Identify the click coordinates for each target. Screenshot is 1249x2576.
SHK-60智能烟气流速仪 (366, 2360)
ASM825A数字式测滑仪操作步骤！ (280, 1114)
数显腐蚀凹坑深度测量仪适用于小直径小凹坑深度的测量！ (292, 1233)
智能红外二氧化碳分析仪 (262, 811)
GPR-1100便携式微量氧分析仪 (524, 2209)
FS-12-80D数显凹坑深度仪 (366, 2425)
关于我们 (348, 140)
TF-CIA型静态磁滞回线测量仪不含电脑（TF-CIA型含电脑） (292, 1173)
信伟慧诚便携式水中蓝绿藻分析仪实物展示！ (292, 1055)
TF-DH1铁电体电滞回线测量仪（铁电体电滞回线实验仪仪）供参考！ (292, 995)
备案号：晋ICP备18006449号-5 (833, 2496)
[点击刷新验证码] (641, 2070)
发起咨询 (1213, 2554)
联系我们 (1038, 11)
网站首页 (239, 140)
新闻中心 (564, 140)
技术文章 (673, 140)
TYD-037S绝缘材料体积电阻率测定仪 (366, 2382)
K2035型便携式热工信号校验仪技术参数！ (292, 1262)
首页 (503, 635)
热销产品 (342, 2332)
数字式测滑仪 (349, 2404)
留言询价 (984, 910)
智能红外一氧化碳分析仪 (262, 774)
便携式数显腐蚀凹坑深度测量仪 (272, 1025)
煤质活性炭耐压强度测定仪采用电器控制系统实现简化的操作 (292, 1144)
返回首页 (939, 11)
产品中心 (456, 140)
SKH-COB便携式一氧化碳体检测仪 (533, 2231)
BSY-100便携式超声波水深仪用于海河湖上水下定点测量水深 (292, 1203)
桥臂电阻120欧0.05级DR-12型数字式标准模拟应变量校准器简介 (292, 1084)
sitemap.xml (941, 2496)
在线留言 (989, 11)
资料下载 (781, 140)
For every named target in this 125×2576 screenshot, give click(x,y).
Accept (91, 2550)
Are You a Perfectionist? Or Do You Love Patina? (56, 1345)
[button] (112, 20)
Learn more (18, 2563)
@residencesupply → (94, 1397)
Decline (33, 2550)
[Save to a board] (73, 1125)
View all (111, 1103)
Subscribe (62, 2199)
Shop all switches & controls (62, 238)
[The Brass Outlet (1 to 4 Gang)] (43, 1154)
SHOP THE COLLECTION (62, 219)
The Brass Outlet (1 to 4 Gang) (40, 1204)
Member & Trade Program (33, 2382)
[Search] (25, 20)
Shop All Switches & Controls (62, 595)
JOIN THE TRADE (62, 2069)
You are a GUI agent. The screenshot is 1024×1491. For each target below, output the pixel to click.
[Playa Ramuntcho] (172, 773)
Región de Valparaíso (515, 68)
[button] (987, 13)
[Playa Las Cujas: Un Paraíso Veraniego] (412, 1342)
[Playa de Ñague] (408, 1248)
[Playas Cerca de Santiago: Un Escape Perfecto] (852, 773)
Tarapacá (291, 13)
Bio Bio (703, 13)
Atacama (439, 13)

————————

(What you are asked to do): Copy the line containing "[Search] (25, 20)" and every line after it, through the last line of the records. Include nothing else.

(Expected output):
[Search] (25, 20)
Shop All Switches & Controls (62, 595)
JOIN THE TRADE (62, 2069)
You are a GUI agent. The screenshot is 1024×1491. For each target below, output the pixel to click.
[Playa Ramuntcho] (172, 773)
Región de Valparaíso (515, 68)
[button] (987, 13)
[Playa Las Cujas: Un Paraíso Veraniego] (412, 1342)
[Playa de Ñague] (408, 1248)
[Playas Cerca de Santiago: Un Escape Perfecto] (852, 773)
Tarapacá (291, 13)
Bio Bio (703, 13)
Atacama (439, 13)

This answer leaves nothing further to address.